Retype the data below, every word of it, exactly.

=== Begin Enclosure ===

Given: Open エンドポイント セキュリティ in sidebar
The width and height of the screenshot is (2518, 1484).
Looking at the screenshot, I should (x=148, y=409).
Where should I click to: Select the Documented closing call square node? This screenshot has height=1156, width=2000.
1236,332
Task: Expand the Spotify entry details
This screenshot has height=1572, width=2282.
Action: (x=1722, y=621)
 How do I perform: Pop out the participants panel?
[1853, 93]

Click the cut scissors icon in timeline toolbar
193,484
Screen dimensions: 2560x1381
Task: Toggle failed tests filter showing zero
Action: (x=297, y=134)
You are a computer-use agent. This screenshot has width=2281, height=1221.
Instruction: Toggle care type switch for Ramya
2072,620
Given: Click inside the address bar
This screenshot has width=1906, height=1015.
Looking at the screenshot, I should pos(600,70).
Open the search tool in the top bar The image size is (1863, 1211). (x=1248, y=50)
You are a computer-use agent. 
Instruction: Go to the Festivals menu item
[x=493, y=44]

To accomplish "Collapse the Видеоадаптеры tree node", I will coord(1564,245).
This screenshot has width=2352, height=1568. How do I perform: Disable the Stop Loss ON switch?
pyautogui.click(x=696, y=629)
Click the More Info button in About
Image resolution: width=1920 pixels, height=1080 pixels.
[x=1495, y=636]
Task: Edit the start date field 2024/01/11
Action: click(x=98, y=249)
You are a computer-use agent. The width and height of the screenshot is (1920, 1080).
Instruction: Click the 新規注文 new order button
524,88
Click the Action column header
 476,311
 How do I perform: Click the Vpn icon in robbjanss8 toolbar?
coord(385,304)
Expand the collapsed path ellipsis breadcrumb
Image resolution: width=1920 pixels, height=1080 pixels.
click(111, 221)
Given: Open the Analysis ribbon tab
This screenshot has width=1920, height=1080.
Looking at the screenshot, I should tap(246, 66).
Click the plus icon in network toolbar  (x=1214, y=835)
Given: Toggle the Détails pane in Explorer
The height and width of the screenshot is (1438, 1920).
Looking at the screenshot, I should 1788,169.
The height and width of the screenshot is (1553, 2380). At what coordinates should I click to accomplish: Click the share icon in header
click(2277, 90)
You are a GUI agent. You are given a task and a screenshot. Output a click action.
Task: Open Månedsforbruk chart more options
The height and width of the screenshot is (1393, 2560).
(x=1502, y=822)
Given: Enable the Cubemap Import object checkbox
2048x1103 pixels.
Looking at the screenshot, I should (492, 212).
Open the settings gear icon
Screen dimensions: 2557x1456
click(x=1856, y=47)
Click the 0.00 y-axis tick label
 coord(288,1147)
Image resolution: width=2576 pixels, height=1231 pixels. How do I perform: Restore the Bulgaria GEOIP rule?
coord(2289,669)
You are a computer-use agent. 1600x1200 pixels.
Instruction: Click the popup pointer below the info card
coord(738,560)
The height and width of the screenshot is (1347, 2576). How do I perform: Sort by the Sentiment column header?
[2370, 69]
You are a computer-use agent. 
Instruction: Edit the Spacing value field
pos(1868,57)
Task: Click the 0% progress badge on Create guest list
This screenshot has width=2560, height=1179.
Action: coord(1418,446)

=== End Enclosure ===

** WRITTEN REPLY **
Given: Open エンドポイント セキュリティ in sidebar
The width and height of the screenshot is (2518, 1484).
Looking at the screenshot, I should (x=148, y=409).
Where should I click to: Select the Documented closing call square node? This screenshot has height=1156, width=2000.
1236,332
Task: Expand the Spotify entry details
This screenshot has height=1572, width=2282.
Action: (x=1722, y=621)
 How do I perform: Pop out the participants panel?
[1853, 93]

Click the cut scissors icon in timeline toolbar
193,484
Screen dimensions: 2560x1381
Task: Toggle failed tests filter showing zero
Action: (x=297, y=134)
You are a computer-use agent. This screenshot has width=2281, height=1221.
Instruction: Toggle care type switch for Ramya
2072,620
Given: Click inside the address bar
This screenshot has width=1906, height=1015.
Looking at the screenshot, I should pos(600,70).
Open the search tool in the top bar The image size is (1863, 1211). (x=1248, y=50)
You are a computer-use agent. 
Instruction: Go to the Festivals menu item
[x=493, y=44]

To accomplish "Collapse the Видеоадаптеры tree node", I will coord(1564,245).
This screenshot has width=2352, height=1568. How do I perform: Disable the Stop Loss ON switch?
pyautogui.click(x=696, y=629)
Click the More Info button in About
Image resolution: width=1920 pixels, height=1080 pixels.
[x=1495, y=636]
Task: Edit the start date field 2024/01/11
Action: click(x=98, y=249)
You are a computer-use agent. The width and height of the screenshot is (1920, 1080).
Instruction: Click the 新規注文 new order button
524,88
Click the Action column header
 476,311
 How do I perform: Click the Vpn icon in robbjanss8 toolbar?
coord(385,304)
Expand the collapsed path ellipsis breadcrumb
Image resolution: width=1920 pixels, height=1080 pixels.
click(111, 221)
Given: Open the Analysis ribbon tab
This screenshot has width=1920, height=1080.
Looking at the screenshot, I should tap(246, 66).
Click the plus icon in network toolbar  (x=1214, y=835)
Given: Toggle the Détails pane in Explorer
The height and width of the screenshot is (1438, 1920).
Looking at the screenshot, I should 1788,169.
The height and width of the screenshot is (1553, 2380). At what coordinates should I click to accomplish: Click the share icon in header
click(2277, 90)
You are a GUI agent. You are given a task and a screenshot. Output a click action.
Task: Open Månedsforbruk chart more options
The height and width of the screenshot is (1393, 2560).
(x=1502, y=822)
Given: Enable the Cubemap Import object checkbox
2048x1103 pixels.
Looking at the screenshot, I should (492, 212).
Open the settings gear icon
Screen dimensions: 2557x1456
click(x=1856, y=47)
Click the 0.00 y-axis tick label
 coord(288,1147)
Image resolution: width=2576 pixels, height=1231 pixels. How do I perform: Restore the Bulgaria GEOIP rule?
coord(2289,669)
You are a computer-use agent. 1600x1200 pixels.
Instruction: Click the popup pointer below the info card
coord(738,560)
The height and width of the screenshot is (1347, 2576). How do I perform: Sort by the Sentiment column header?
[2370, 69]
You are a computer-use agent. 
Instruction: Edit the Spacing value field
pos(1868,57)
Task: Click the 0% progress badge on Create guest list
This screenshot has width=2560, height=1179.
Action: coord(1418,446)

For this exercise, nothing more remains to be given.